§ Extracted text:

'''

#include "semantic_version.h"

#include <algorithm>
#include <cctype>
#include <cstdlib>
#include <sstream>
#include <tuple>
#include <vector>

using namespace std;

//------------------------------------------------------------------------------
// From http://semver.org/ - Version 2.0.0

// Pre-release versions satisfy but have a lower precedence than the associated
// normal version.

// Build versions satisfy and have a higher precedence than the associated
// normal version.

// Precedence MUST be calculated by separating the version into major, minor,
// patch, pre-release, and build identifiers in that order. Major, minor, and
// patch versions are always compared numerically. Pre-release and build version
// precedence MUST be determined by comparing each dot separated identifier as
// follows: identifiers consisting of only digits are compared numerically and
// identifiers with letters or dashes are compared lexically in ASCII sort
// order. Numeric identifiers always have lower precedence than non-numeric
// identifiers. Example: 1.0.0-alpha < 1.0.0-alpha.1 < 1.0.0-beta.2 <
// 1.0.0-beta.11 < 1.0.0-rc.1 < 1.0.0-rc.1+build.1 < 1.0.0 < 1.0.0+0.3.7 <
// 1.3.7+build < 1.3.7+build.2.b8f12d7 < 1.3.7+build.11.e0f985a.

'''

§ Information supplied:

'''

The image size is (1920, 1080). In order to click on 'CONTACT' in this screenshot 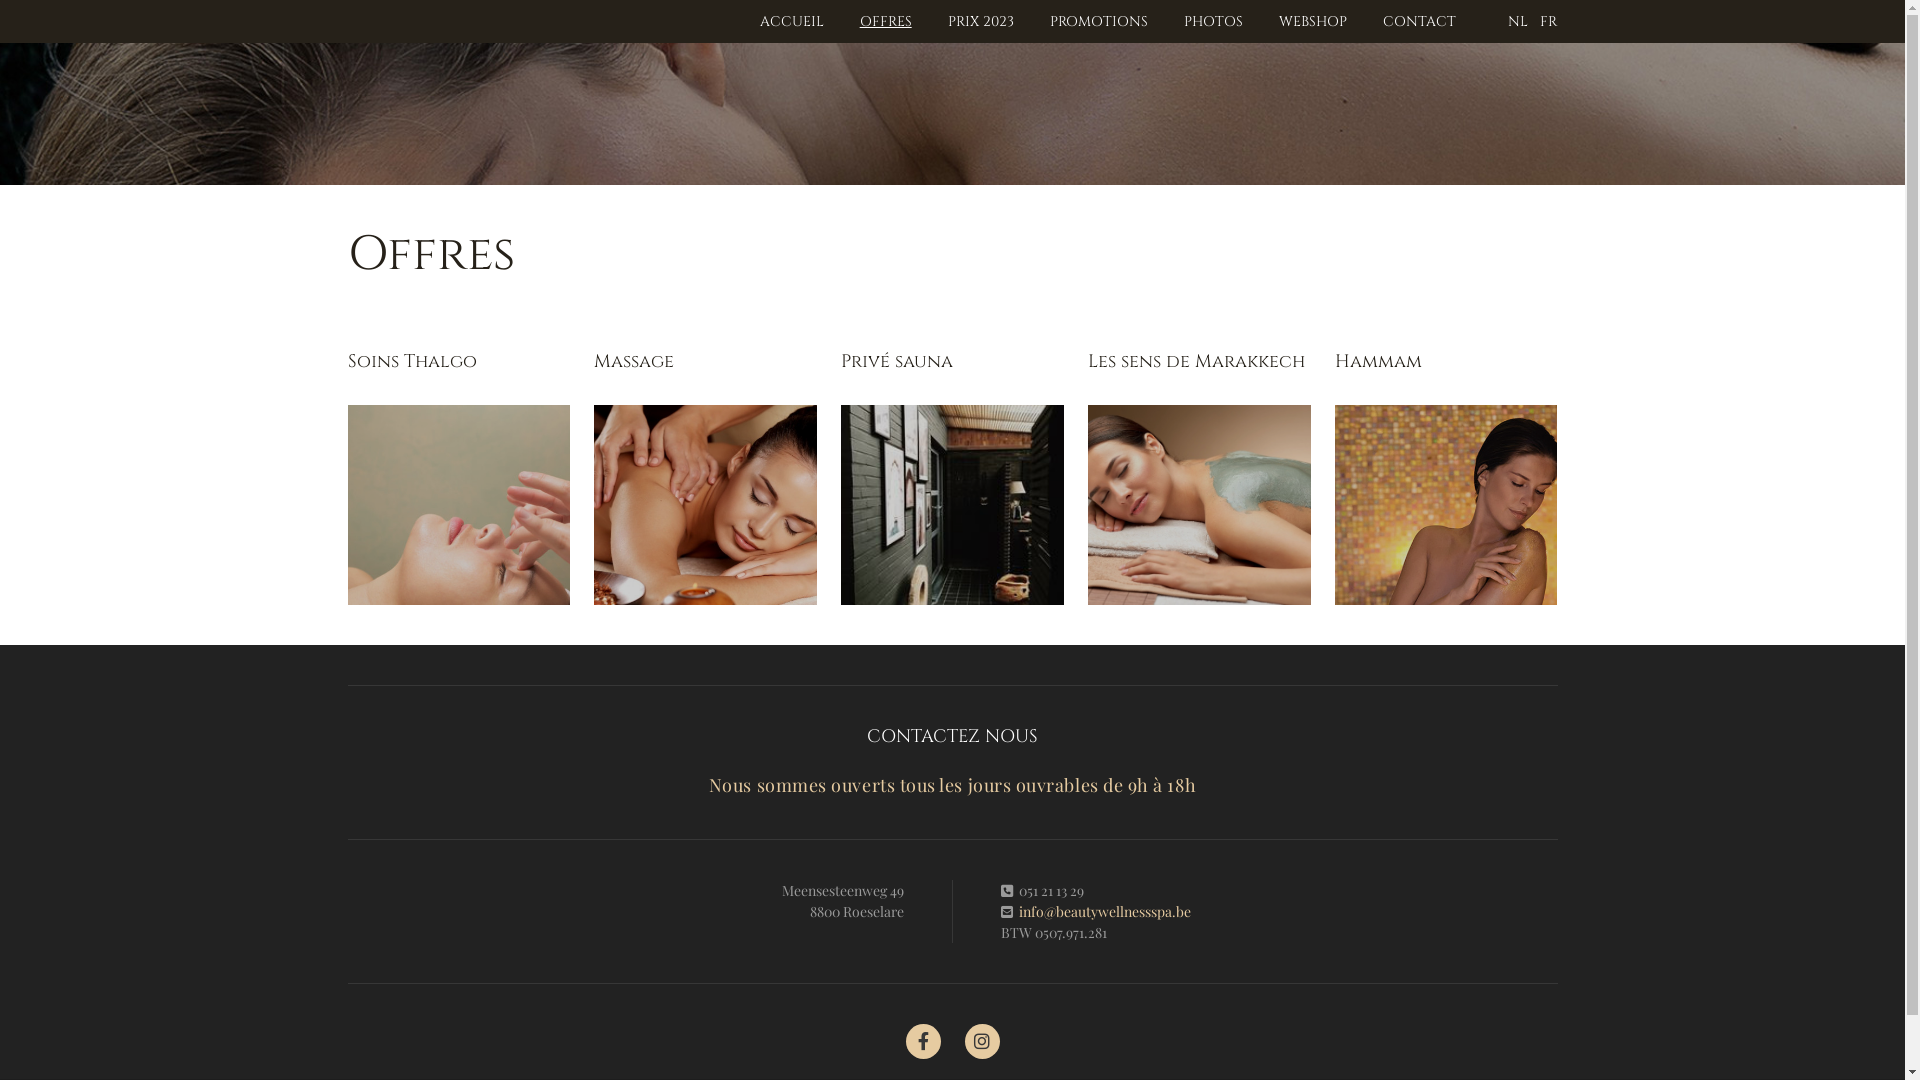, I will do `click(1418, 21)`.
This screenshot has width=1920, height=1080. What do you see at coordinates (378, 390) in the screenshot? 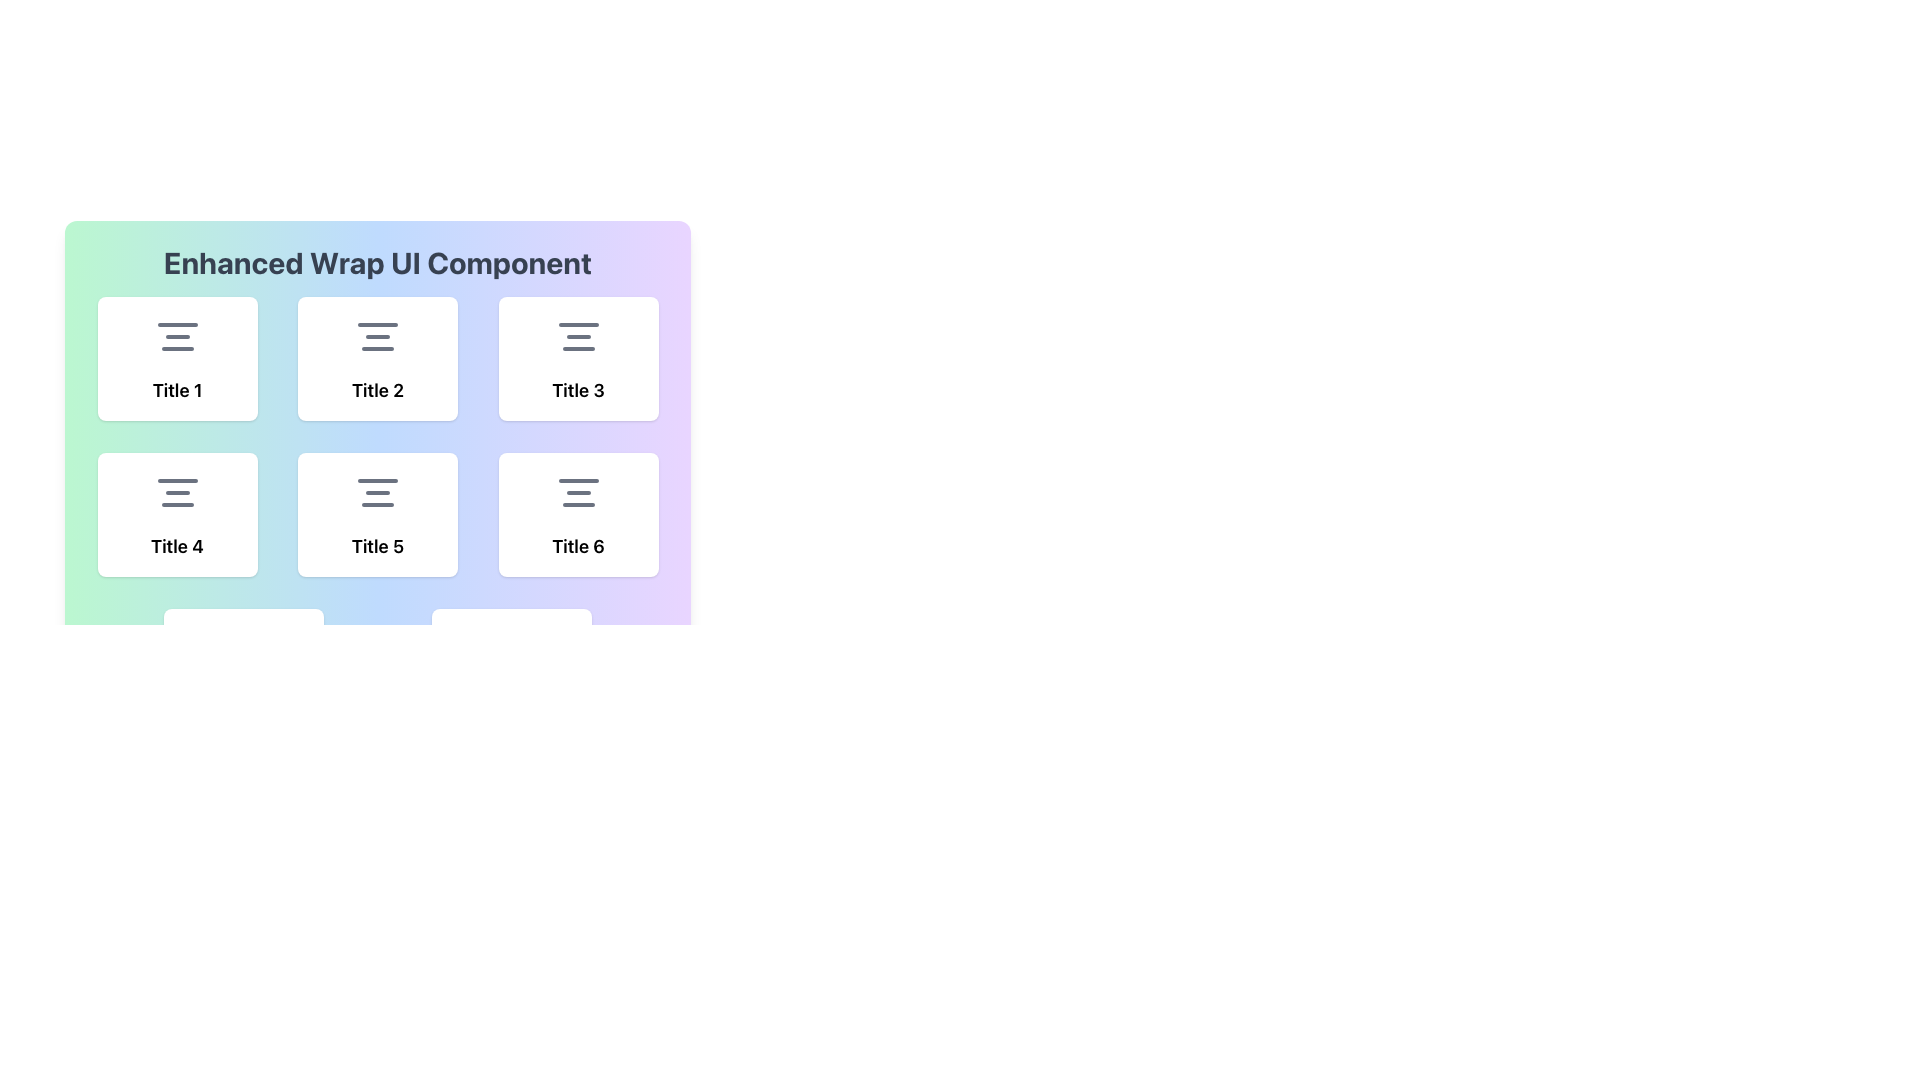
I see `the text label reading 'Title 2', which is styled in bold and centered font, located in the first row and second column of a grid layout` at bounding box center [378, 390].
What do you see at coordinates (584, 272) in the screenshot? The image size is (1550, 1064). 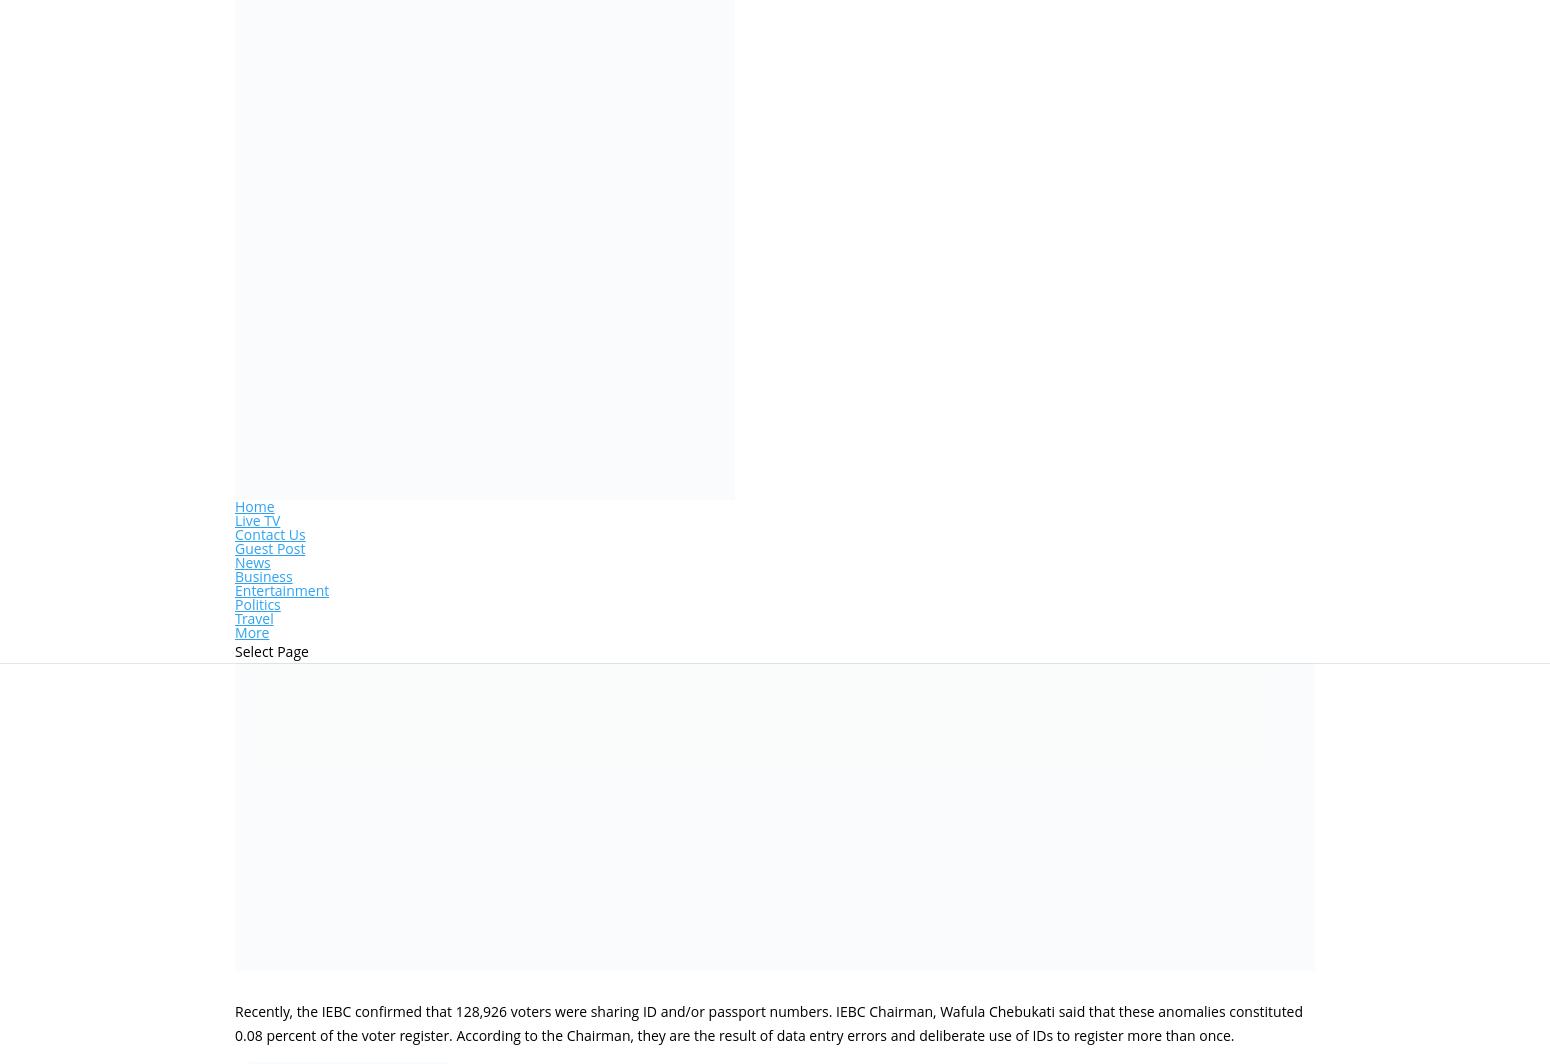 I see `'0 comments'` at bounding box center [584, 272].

'''

§ Exercise aim: Carry the semantic version C++ source forward from its last line, writing the code that follows those comments. The material was taken from a separate source.

§ Result:
namespace
{
  void SplitDottedString(const string& s, vector<string>& v)
  {
    istringstream ss(s);
    for (string part; getline(ss, part, '.'); v.push_back(part));
  }

  int CompareIdentifiers(const string& s1, const string& s2)
  {
    // We need to split the dotted identifier list into individual identifiers,
    // and treat purely numeric identifiers as the numbers they represent.

    vector<string> v1;
    SplitDottedString(s1, v1);

    vector<string> v2;
    SplitDottedString(s2, v2);

    for (size_t i = 0; ; ++i)
    {
      // exhausted both vectors: they must be equal
      if (i >= v1.size() && i >= v2.size())
      {
        return 0;
      }

      // exhausted one vector: it's the smaller one
      if (i >= v1.size())
      {
        return -1;
      }
      if (i >= v2.size())
      {
        return 1;
      }

      // is either of v1[i] or v2[i] a number?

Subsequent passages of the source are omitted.